◆ Task
Reproduce the entries from the line containing "property [720, 256]" up to and including the final line, requests included, scaling every coordinate in the answers by 2.55 and rounding each result to a whole number, with halves rounded up. Leave the pictures out of your answer.

— START OF Data shown —

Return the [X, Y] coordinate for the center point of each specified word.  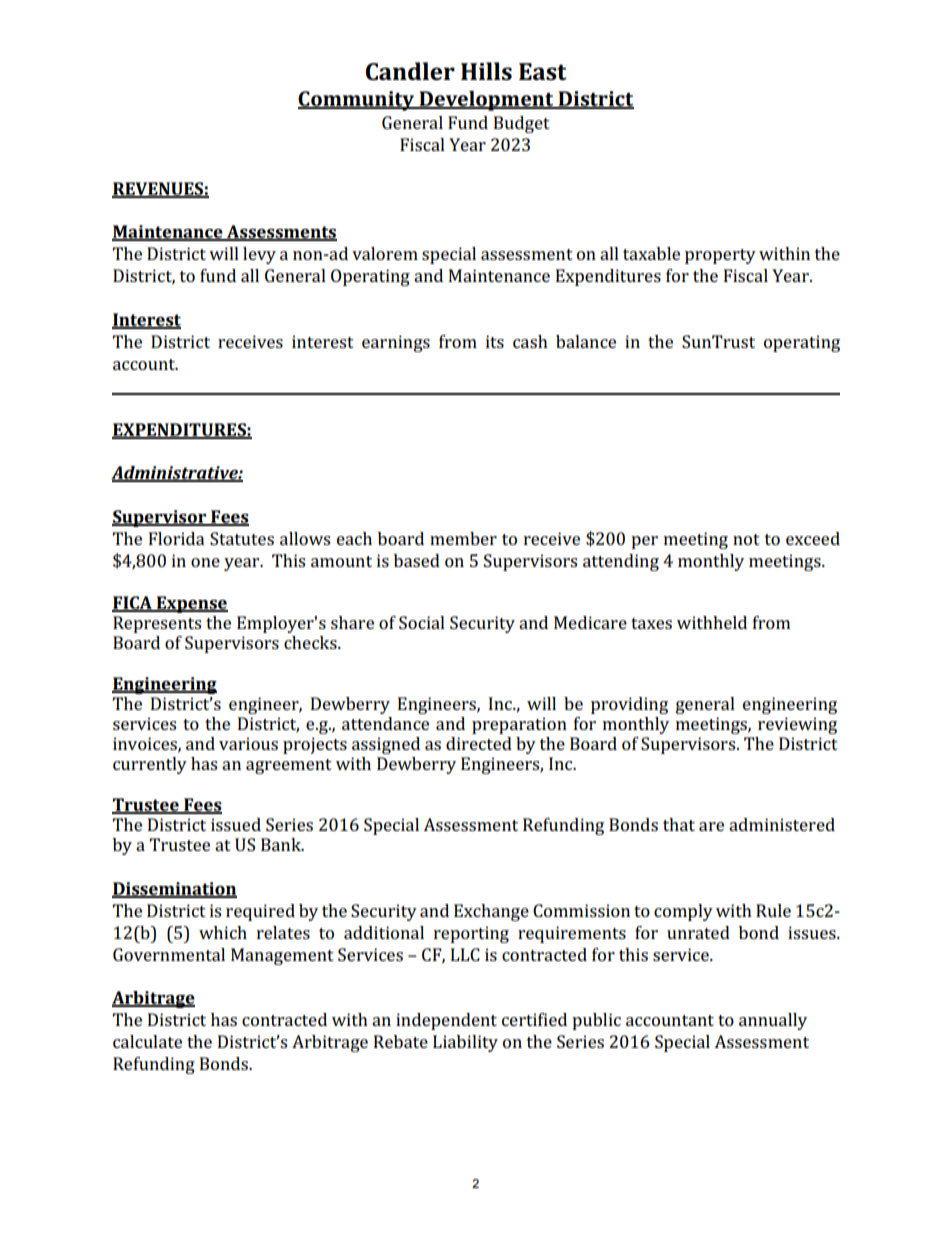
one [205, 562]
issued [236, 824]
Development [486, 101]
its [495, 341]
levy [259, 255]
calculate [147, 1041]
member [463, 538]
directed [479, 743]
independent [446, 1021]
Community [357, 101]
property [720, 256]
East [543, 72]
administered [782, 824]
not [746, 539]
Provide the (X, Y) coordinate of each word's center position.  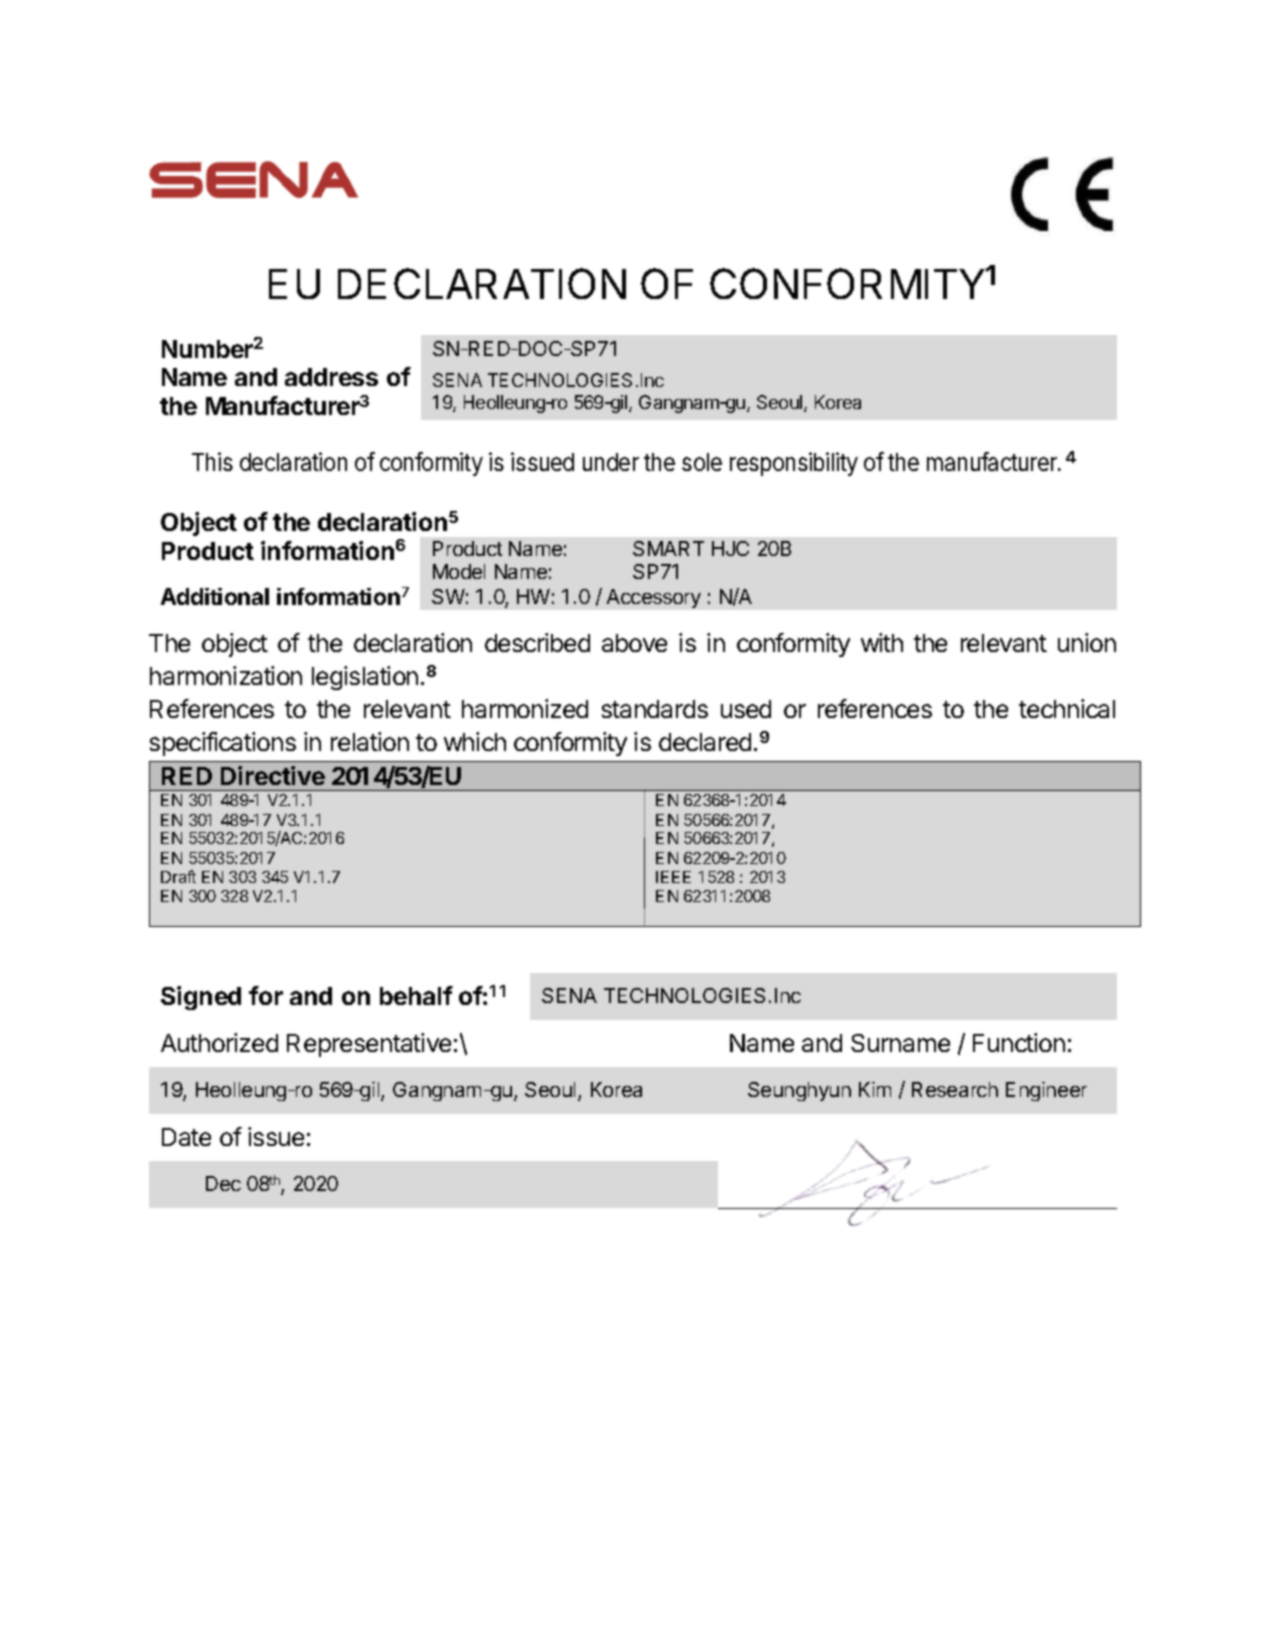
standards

— END OF Data shown —

◆ Solution to the problem
property [1836, 653]
East [1385, 184]
administered [1994, 2101]
not [1902, 1374]
Provide the (X, Y) coordinate of each word's center position.  
standards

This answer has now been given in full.